In the entries below, find the line containing "Instruction: Collapse the". Copy it and all lines after it, exactly, through the end.

[Stored data entries]
□ □ □

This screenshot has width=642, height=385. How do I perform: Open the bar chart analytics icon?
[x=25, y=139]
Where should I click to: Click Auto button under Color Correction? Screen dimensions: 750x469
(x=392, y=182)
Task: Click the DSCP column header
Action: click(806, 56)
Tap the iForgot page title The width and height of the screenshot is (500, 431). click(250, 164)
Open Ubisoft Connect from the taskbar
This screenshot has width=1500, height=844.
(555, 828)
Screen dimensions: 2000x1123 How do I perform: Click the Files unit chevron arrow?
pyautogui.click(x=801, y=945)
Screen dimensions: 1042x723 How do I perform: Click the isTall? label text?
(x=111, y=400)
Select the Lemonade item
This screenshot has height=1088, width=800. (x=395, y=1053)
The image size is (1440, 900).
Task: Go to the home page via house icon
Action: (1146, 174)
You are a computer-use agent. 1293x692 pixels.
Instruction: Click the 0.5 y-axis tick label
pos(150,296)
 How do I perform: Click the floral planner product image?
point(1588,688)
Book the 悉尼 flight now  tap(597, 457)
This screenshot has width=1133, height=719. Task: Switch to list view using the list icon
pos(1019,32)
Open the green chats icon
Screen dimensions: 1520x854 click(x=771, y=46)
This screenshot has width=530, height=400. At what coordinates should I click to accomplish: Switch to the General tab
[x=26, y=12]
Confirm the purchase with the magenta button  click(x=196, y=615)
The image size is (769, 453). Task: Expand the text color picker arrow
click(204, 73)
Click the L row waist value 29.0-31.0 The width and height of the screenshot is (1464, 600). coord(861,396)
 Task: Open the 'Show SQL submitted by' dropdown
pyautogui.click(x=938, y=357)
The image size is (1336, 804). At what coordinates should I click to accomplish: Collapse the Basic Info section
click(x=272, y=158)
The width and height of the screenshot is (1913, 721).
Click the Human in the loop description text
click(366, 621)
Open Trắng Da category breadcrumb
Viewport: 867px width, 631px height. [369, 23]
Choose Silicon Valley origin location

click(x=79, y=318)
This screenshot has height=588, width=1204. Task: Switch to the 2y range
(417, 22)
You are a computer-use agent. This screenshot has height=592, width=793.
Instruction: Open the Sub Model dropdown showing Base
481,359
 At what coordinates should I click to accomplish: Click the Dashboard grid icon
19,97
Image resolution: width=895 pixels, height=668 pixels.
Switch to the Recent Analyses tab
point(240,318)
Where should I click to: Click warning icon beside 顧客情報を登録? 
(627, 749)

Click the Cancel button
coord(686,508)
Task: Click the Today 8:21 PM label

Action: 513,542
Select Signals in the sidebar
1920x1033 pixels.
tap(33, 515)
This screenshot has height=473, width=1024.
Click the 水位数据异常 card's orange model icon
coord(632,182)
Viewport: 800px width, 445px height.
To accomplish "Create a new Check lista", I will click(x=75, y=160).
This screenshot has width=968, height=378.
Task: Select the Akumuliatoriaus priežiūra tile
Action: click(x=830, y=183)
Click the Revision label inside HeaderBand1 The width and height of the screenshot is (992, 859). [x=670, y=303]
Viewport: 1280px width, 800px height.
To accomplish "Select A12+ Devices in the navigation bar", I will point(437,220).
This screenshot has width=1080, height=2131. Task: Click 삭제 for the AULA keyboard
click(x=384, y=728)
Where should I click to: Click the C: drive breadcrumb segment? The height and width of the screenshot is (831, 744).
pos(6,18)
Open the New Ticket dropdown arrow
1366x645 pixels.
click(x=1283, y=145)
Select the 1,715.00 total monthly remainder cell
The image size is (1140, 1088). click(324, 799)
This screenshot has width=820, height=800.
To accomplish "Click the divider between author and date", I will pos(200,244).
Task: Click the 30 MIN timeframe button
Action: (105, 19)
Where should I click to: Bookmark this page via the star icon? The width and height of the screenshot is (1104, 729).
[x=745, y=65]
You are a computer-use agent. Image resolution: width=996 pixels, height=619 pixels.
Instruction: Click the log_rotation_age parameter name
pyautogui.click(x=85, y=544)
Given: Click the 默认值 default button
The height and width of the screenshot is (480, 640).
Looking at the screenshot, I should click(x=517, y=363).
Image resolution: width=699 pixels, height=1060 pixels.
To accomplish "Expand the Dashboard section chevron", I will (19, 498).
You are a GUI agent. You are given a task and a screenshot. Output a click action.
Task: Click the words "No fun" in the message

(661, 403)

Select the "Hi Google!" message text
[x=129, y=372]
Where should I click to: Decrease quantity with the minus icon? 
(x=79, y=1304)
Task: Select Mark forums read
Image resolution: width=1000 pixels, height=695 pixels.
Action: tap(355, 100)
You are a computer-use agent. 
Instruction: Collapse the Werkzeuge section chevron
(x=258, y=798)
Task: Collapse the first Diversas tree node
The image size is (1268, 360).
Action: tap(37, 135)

□ □ □

## Response to the task
Instruction: Collapse the Werkzeuge section chevron
(x=258, y=798)
Task: Collapse the first Diversas tree node
The image size is (1268, 360).
Action: tap(37, 135)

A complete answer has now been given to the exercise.